Irish writer Sebastian Barry—twice shortlisted for the Man Booker Prize, called by Salon "the best prose writer in the English language"—is one of the most ambitious writers today. His new book, On Canaan's Side (Viking, 272 pages, $25.95), the latest in his series of novels documenting the epic travails of the Dunne family, touches on two world wars, the Irish Republican Army, the Great Depression, the Vietnam War and the Persian Gulf War, each one refracted as personal tragedy into the life of its 89-year-old protagonist, the resilient Irish émigré Lilly Bere.
This pan-sentimental ambition, unfortunately, turns out to be the book's undoing. Because Lilly Bere, indeed, can't catch a break. If there is a war, her brother will die in it, her son will disappear, her grandson will disappear himself because of it. Husbands are killed or they run away. All jobs are demeaningly servile, offered by the petty to the virtuous.
When George Eliot wanted to capture the spirit of an age, she cast her net of characters as broad as life itself; Salman Rushdie, on the other hand, made sly postmodern winks at the sublimed Hegelian moment. But as here, when a whole century of trans-Atlantic heartache is episodically brought to bear on one unfortunate, unlikely human life—without even a lick of irony—we have landed ourselves deep in the territory of melodrama, an Irish American Tragedy forever drowning a girl in the lake. One disappointment is hardly absorbed before we have moved on to the next, each heartbreak not a function of character but rather of the capricious and cruel nature of the world, which moves terribly swiftly. Lilly Bere can't catch a break.

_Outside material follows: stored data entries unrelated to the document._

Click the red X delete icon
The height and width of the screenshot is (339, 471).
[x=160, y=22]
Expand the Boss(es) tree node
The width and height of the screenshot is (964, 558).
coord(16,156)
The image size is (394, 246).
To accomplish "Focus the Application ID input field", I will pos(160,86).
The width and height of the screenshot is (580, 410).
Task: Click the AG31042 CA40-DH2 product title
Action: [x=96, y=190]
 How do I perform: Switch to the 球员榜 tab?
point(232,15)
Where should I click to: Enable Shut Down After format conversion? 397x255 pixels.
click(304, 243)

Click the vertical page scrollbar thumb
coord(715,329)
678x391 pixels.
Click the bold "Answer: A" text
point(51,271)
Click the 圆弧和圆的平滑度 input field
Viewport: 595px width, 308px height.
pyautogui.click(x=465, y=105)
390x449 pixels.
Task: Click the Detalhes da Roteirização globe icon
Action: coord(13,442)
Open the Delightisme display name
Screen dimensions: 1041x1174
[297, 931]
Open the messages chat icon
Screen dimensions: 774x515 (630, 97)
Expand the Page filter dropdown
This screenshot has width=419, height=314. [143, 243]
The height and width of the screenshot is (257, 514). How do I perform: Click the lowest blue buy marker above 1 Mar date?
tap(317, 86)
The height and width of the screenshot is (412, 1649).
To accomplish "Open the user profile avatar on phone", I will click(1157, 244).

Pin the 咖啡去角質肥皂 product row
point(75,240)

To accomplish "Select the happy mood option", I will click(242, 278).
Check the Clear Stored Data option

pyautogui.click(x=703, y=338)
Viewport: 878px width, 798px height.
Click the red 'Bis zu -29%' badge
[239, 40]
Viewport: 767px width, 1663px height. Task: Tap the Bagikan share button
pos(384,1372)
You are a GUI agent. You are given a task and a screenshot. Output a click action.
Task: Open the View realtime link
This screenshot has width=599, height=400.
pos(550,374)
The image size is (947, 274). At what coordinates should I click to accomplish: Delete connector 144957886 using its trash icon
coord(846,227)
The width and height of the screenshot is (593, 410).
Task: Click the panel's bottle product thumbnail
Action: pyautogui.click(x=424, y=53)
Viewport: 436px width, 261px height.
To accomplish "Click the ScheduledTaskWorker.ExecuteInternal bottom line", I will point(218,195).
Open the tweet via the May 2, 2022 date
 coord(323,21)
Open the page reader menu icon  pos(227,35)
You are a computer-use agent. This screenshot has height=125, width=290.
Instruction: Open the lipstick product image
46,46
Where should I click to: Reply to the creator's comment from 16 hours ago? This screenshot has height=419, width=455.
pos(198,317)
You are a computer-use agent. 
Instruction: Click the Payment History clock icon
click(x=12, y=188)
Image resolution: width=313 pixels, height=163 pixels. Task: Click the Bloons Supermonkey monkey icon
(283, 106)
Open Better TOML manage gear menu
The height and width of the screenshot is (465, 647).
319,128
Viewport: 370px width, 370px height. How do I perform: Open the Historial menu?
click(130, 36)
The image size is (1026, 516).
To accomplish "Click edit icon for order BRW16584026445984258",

The story is told nonetheless as measured recollection, from the vantage of an old woman whose heart has reached its limit. It is a tone and cadence that might be familiar from Marilynne Robinson's Home and Gilead, less the voice of a person than of memory itself: lyrical intensity stretched tightly across the frame of a slow, dignified cadence. But where Robinson's palette is thought and reckoning and redemption, Barry aims to depict pain itself, as arrived at through a long chain of event and simile.
This voice is
delivered with estimable skill—Barry really is a writer with a wonderful
ear for the music of a sentence—but this music also masks a certain
sloppiness in the image, a limpness in the metaphor. Even in the koan of
the book's second sentence, "What is the sound of an
eighty-nine-year-old heart breaking?" we have all the accoutrements of
sympathetic pain, and yet fundamentally it is a hollow high-drama
manipulation, something that should be uttered by a comic Mrs. Raftery
in a Grace Paley story. Because tragedy laid this thickly and earnestly,
with dialogue so threateningly on the nose ("The war did something to
me, Ma"), becomes not sad truth but simple dishonesty.